The stately Kirsten Flagstad had a much bigger voice and a better technique. Frida Leider commanded the heroic challenges--Isolde and Brunnhilde--that eluded her. Maria Jeritza was more glamorous, more temperamental. Elisabeth Rethberg mastered the lofty Verdi heroines that she avoided.

Still, Lotte Lehmann was unique.

Tenors loved her. “Che bella magnifica voce!” exclaimed Enrico Caruso, who wanted to sing Don Jose to her Micaela. Leo Slezak said “she possessed our secret weapon--the only one we have: heart.” Lauritz Melchior simply called her “ My Sieglinde.”

Conductors loved her. Otto Klemperer, Franz Schalk, Bruno Walter, Richard Strauss and Hans Knappertsbusch sang her praises lustily, and they represented just a small part of a large chorus. Arturo Toscanini found her so appealing, off stage as well as on, that he permitted her the indulgence of a downward transposition in Fidelio’s “Abscheulicher.”

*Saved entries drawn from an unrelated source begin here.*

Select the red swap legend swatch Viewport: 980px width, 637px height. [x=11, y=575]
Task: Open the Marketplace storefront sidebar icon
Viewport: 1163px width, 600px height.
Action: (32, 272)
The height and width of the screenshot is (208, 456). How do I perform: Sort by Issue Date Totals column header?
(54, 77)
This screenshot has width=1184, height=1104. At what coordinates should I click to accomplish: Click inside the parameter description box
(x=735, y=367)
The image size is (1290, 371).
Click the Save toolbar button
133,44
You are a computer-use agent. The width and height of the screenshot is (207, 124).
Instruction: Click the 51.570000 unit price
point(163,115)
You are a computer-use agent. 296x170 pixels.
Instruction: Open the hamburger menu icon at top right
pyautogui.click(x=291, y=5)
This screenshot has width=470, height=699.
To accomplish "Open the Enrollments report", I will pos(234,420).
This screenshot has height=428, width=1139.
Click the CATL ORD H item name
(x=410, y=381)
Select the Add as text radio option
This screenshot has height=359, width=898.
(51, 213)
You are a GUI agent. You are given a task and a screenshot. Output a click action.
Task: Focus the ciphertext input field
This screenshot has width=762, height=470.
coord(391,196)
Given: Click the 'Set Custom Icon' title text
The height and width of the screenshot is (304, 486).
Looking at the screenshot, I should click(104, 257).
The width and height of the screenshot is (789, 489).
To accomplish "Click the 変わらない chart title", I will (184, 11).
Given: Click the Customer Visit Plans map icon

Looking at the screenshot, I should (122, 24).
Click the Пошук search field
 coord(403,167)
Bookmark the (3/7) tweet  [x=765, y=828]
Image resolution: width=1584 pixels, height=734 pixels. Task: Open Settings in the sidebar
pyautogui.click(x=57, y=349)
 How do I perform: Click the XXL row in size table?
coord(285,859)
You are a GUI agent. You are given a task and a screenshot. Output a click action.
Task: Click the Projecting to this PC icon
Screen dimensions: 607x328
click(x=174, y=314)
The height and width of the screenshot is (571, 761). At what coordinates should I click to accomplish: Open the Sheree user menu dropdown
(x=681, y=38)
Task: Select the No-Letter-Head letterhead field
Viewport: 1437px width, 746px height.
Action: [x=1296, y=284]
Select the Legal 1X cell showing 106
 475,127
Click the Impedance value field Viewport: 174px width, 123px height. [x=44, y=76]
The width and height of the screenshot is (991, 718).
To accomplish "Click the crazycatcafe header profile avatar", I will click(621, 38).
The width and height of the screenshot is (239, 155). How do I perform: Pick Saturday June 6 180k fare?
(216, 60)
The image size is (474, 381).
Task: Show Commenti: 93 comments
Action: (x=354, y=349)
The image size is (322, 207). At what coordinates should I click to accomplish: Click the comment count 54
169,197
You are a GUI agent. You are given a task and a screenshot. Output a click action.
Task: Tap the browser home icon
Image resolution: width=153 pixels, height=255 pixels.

Composers loved her. Citing her “rare fusion of a soulful voice with excellent articulation of the text with genial force of expression and a lovely stage appearance,” Richard Strauss insisted that she sing the premieres of his revised “Ariadne auf Naxos,” his “Frau ohne Schatten” and “Intermezzo.” He was willing, moreover, to temporarily sanction any liberties she would take with the vocal line.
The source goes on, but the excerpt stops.